Doch dazu kommt Rahel nicht mehr. „Wir müssen das Haus anzünden und verbrennen. Du musst verbrennen, um rein zu werden“, wiederholt Natifa immer wieder, gemeinsam mit den anderen Schauspielerinnen. Sie entfacht das Feuer.
„Ka im Grab“ zeigt verschiedene Perspektiven und Umgänge mit Trauma und Widerstand – bedrückend.
Mit der Unterdrückung von Frauen und ihren Stimmen beschäftigt sich auch das Kollektiv Heads and Voices mit „The Voice of Women“. In der 50-minütigen Livestream-Performance verbinden Judith Evers, Ilona Ottenbreit und Irene Graziadei Sprache, Malerei und Musik. Indem sie Ausschnitte aus Reden von fünf ausgewählten Aktivistinnen wiederholen, wollen sie den Stimmen der Frauen erneut einen Raum schenken.
Im weißen Raum steht Graziadei hinter ihrem Laptop zwischen Instrumenten. Mit einer Loop-Maschine baut sie einen Beat aus Mundharmonika und Gesang. Währenddessen wird ein Bild von Malala Yousafzai, der pakistanischen Kinderrechtsaktivistin, auf eine Leinwand projiziert. Ottenbreit beginnt das Foto nachzumalen. „Ich kann nichts mehr hören ... Sie haben auf mich geschossen“, spricht Evers. „Sie wollten mich aus dem Verkehr ziehen.“
Es folgt eine Projektion von Rebecca Lolosoli, Gründerin des Frauendorfs „Umoja“ in Kenia. „Das ist Tradition. Er darf seine Frau schlagen. … Ich stehe wieder auf und ich werde einen sicheren Ort schaffen.“ – wieder formen die Worte einen sich wiederholenden Beat, unterlegt von Graziadeis Gitarre. Parallel malt Ottenbreit Lolosolis Gesicht über das von Malala.
Dieses Szenario wiederholt sich mit Bildern und Sätzen der Vorsitzenden der Menschenrechtsinitiative „OUR HOUSE“ Olga Karach aus Belarus, Black Lives Matter-Mitgründerin Patrisse Khan-Cullors und der saudi-arabischen Frauenrechtlerin Loujain al-Hathloul. Allmählich entsteht ein großes Gemälde, das sie alle verbindet.

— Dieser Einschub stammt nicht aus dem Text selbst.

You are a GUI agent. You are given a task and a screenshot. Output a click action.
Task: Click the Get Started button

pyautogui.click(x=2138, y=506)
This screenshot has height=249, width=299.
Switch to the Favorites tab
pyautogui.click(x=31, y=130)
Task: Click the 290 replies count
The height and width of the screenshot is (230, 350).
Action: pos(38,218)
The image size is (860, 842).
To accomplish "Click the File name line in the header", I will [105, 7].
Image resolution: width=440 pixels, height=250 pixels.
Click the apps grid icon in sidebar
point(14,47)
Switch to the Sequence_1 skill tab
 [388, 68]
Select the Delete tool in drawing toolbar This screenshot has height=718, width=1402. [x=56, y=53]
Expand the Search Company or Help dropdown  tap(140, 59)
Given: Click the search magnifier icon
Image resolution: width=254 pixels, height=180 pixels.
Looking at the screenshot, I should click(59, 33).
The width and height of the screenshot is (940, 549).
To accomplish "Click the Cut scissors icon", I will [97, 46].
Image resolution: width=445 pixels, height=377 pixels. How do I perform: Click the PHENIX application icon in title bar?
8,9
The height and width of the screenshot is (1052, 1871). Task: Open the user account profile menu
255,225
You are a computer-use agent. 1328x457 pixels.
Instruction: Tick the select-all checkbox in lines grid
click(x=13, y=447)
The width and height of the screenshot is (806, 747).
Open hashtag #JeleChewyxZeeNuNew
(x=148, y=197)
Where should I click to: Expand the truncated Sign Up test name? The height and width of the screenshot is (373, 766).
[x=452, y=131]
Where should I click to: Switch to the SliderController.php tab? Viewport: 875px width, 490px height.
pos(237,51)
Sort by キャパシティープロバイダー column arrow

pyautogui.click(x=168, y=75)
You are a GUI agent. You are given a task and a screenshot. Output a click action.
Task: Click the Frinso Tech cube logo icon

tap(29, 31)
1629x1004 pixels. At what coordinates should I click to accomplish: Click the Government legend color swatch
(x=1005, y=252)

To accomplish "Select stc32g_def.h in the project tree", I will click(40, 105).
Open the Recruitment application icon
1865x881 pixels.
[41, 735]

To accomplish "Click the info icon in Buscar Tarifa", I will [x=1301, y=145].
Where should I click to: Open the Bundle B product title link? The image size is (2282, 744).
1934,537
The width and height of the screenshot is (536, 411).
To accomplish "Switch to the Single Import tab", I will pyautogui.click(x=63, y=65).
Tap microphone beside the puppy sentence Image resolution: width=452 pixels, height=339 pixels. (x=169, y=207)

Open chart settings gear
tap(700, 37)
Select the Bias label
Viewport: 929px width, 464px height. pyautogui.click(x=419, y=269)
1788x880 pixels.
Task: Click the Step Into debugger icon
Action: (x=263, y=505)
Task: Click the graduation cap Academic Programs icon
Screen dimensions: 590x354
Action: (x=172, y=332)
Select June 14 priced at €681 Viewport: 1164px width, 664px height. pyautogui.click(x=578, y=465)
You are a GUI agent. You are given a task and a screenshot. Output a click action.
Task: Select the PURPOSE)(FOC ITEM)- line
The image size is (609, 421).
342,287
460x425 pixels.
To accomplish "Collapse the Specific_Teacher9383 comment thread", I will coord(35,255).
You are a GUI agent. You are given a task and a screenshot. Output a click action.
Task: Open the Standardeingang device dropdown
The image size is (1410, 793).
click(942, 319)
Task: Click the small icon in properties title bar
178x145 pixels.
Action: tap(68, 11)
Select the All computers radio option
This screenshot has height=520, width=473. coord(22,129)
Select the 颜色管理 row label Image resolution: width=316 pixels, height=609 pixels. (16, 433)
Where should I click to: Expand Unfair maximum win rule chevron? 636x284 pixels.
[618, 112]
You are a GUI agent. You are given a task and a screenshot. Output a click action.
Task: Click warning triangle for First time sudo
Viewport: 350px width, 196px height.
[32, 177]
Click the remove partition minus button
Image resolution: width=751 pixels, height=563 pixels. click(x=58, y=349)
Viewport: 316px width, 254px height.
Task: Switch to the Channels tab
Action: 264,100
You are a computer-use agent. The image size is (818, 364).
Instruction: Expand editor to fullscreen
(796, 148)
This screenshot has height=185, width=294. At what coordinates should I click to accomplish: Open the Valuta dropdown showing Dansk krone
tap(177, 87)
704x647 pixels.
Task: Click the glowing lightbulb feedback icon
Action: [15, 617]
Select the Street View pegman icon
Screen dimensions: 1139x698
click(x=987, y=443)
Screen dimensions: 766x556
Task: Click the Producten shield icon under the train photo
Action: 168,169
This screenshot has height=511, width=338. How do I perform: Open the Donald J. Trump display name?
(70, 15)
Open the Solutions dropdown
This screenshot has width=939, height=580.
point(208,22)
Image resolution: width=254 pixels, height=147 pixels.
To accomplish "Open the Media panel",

Während ich es unfassbar wichtig finde, Stimmen relevanter (und eigentlich aller) Frauen im Alltag und der Kultur hervorzuheben, hat mir in diesem Fall stellenweise der Kontext gefehlt. Wenn man über die Frauen wenig weiß, klären einen die Zitate auch nicht auf, was ihre Dringlichkeit mindert. Auch die Namen der Aktivistinnen hätten im gesprochenen Text und nicht nur auf dem Bildschirm vorkommen sollen.
Insgesamt bin ich froh, dass es aktuell so viele Performances von Frauen über Frauen gibt. Zumal die drei nicht die einzigen im Programm des Performing Arts Festival Berlin sind. Ich hätte es persönlich jedoch aufbauend gefunden, eine Performance mit einem Lichtblick zu sehen. Auch ein Hauch Positivität und Leichtigkeit kann Veränderung bringen. Dem kam „Shell“ am Nächsten. Allerdings hatte „Shell“ auch keine Aufstände oder lebensbedrohlichen Situationen zum Thema. Wichtig aber waren sie alle, um von der immer noch bestehenden Unterdrückung von Frauen auf verschiedenste Arten zu erzählen. Und von der Dringlichkeit, ihr endlich ein Ende zu setzen.